By Keith Gushard
Floods, tornadoes and winter storms are Crawford County’s biggest natural disaster threats.
“We look at the situation every year to see what can affect us,” said Allen Clark, director of Emergency Management for the Crawford County Office of Emergency Services.
Between 1985 and 2011, Crawford County experienced six tornadoes; five severe thunderstorm incidents; five winter storm/blizzard emergencies; and two general weather emergencies, according to a report compiled by the county Office of Emergency Services.
In that same time frame, Crawford County had 15 hazardous materials incidents related to transportation because of highway crash and another 11 hazardous materials incidents at a fixed facility such as a manufacturing plant.
“The tornadoes or heavy storms happen about every two or three years,” Clark said. “We can also get damage from straight line winds and down bursts of air.”
The problem with tornadoes/thunderstorms as well as winter storms is power failures lasting four hours or more can happen along with the loss of communication networks for four hours or more. Roads also can be closed for 24 hours or more due to storm damages or flooding.
Crawford County prepares for such emergencies by planning and working local emergency management coordinators who are designated for each of the county’s 51 municipalities, Clark said. Some of the municipalities are starting to bundle together to have a coordinator for region.
“We work on updating emergency plans, meeting with local law enforcement, emergency personnel and Crawford County Amateur Radio Society,” Clark said. “We train local emergency management coordinators and law enforcement on doing damage assessment. The amateur radio society folks are our right hand in a disaster to provide emergency communications if we need it.”
The emergency management arm of the Office of Emergency Services tries to offer training about 12 times a year, Clark said.
“A big part of emergency management also is educating the public,” Clark said. “People should have an emergency supply kit good for at least three days.”
That’s because power may be lost for several days in the event of a disaster or emergency personnel may be helping more severely affected areas of community in the event of a disaster.
“You want to have it well-stocked with non-perishable foods, water, clothing, necessary medications and medical supplies and other items,” Clark said.
A list of what to pack in a kit can be found at redcross.org.

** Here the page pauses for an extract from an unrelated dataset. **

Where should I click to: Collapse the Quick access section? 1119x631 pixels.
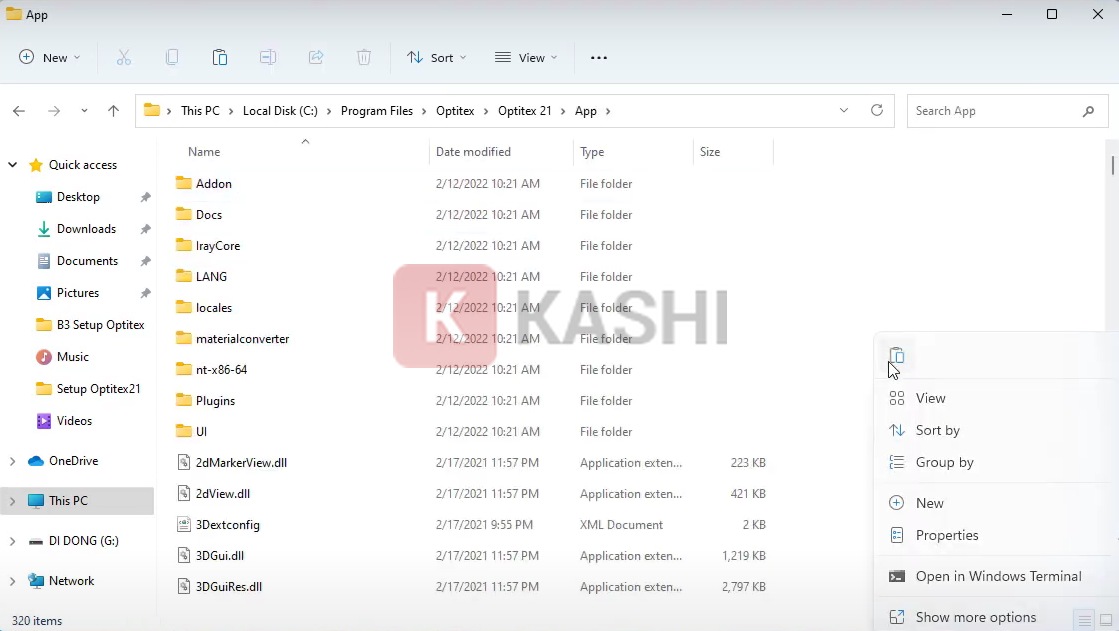click(12, 165)
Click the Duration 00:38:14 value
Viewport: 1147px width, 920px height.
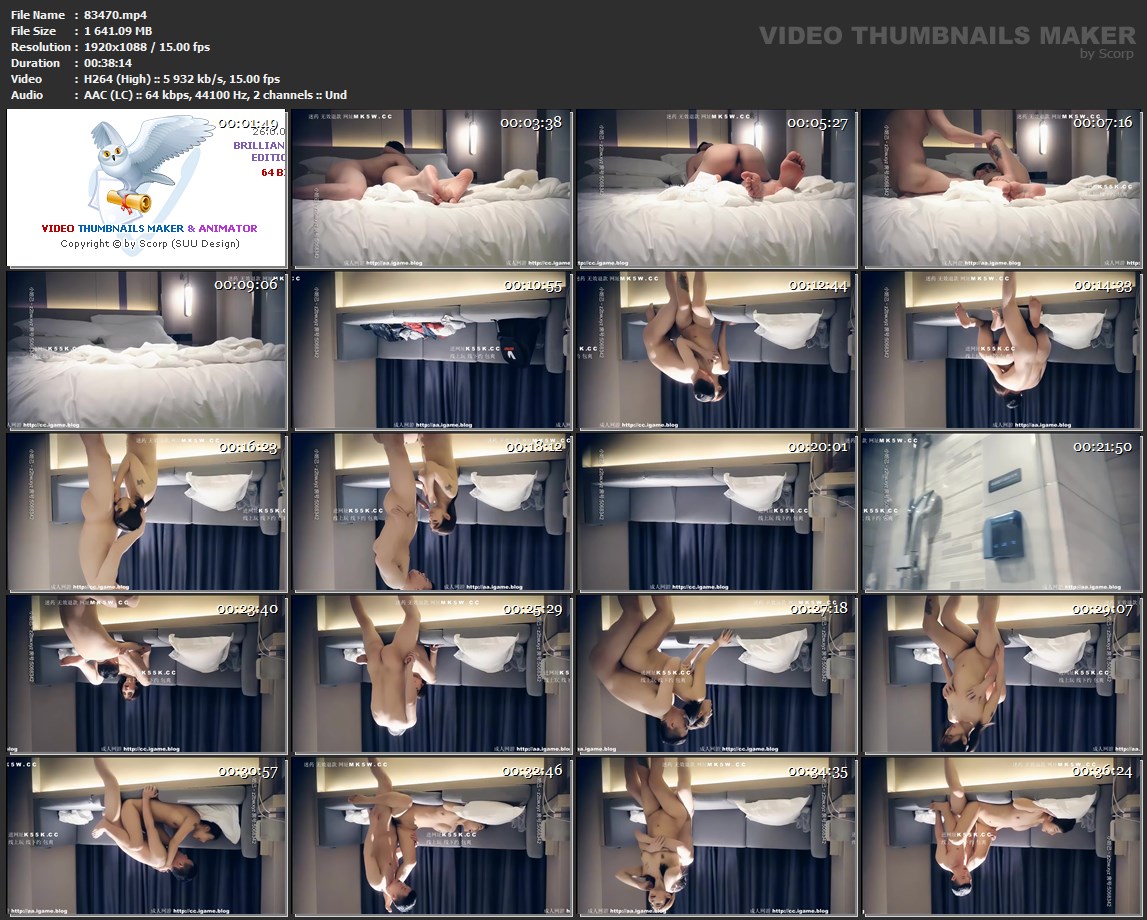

Since the terrorist attacks of Sept. 11, 2001, Crawford County has received funding to increase emergency preparedness training both as hands-on and within the classroom, Clark said. The enhanced multi-agency training has included things like the simulation of a jet airplane crash at Port Meadville Airport in 2011.
Crawford County also received funding to refurbish a former Crawford Area Transportation Authority bus into a mobile command center. The bus was put into operation by the county in 2011. It’s been used in such diverse operations as searching for missing persons to searching for two bank robbery suspects to use at the Crawford County Fair.
Funding also has paid for a portable regional communications tower available for use if emergency communications in an area go down, Clark said.